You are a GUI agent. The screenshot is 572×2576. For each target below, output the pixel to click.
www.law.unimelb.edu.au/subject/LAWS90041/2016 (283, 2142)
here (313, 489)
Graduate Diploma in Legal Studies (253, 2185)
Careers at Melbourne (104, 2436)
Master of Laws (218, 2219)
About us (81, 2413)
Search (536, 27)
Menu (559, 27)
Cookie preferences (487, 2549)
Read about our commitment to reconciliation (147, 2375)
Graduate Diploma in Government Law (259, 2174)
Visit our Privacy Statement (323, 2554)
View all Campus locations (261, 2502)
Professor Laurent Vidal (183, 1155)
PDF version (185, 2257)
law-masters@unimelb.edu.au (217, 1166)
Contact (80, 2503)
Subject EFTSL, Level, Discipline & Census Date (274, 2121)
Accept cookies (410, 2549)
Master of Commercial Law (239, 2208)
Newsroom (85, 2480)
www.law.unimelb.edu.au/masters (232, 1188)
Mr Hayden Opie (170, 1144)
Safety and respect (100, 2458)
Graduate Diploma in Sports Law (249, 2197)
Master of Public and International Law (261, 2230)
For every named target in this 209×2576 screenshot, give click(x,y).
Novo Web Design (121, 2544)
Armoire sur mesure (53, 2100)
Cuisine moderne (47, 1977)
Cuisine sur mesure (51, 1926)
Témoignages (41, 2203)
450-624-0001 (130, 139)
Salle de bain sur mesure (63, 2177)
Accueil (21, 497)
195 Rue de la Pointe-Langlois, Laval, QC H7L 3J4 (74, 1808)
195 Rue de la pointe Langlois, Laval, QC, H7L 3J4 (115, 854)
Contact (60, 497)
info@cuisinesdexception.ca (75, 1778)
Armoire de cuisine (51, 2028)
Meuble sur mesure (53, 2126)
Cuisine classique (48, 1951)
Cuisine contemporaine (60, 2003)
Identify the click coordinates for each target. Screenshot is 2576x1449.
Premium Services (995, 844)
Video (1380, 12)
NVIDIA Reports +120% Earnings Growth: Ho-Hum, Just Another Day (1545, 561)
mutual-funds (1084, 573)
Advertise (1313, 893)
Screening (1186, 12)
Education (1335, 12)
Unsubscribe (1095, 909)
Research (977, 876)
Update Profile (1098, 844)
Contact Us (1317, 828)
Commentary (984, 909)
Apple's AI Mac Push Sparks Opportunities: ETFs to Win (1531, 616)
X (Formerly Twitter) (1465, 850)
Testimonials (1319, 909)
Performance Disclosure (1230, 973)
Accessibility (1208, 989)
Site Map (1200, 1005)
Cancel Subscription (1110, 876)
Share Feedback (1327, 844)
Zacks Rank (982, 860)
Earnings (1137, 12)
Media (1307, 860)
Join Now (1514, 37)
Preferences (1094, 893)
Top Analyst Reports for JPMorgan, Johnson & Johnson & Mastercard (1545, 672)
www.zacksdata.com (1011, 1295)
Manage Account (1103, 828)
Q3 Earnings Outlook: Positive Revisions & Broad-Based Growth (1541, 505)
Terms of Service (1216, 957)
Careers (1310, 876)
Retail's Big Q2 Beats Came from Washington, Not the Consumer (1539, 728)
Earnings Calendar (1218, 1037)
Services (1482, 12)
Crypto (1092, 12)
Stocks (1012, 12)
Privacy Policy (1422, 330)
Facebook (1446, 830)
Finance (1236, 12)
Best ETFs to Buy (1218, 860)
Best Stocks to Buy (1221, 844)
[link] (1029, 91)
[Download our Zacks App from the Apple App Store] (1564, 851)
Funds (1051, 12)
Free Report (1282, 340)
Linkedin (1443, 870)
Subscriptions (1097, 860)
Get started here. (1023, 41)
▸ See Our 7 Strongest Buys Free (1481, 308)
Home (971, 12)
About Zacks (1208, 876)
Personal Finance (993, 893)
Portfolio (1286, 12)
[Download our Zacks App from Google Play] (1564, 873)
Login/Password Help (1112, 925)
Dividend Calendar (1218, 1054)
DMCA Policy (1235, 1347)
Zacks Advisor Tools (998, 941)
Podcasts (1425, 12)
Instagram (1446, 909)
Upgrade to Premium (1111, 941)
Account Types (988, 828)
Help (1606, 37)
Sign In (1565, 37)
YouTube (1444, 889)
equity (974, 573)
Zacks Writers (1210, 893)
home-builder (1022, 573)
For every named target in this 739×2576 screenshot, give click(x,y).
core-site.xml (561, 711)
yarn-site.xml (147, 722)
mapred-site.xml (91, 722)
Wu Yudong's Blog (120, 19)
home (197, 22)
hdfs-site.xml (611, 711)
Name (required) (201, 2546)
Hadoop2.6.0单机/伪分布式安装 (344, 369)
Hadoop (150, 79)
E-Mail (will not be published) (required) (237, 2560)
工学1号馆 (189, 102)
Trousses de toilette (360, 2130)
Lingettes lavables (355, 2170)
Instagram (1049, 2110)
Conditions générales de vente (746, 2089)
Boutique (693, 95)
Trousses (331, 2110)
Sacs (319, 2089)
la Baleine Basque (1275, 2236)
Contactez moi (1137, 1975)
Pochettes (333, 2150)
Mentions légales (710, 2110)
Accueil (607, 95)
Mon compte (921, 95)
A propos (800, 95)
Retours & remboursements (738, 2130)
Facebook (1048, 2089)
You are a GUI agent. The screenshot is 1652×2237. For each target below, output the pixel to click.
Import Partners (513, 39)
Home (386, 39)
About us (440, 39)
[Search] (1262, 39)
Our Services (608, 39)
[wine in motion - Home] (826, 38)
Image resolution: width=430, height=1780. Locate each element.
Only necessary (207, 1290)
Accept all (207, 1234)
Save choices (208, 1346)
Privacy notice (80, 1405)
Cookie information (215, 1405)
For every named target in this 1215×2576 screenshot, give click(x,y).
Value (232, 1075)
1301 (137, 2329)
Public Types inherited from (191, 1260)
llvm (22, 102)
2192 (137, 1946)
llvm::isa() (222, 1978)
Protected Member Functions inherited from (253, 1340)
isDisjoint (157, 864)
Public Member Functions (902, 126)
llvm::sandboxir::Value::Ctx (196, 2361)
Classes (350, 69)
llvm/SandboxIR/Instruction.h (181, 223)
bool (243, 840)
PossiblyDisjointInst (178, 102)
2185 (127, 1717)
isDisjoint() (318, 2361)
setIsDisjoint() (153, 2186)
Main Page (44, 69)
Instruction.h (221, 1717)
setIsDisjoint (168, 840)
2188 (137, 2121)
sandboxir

- [Exercise prompt]
The answer should be nothing but the number of lines in this data that include "mesure".

- [Written solution]
4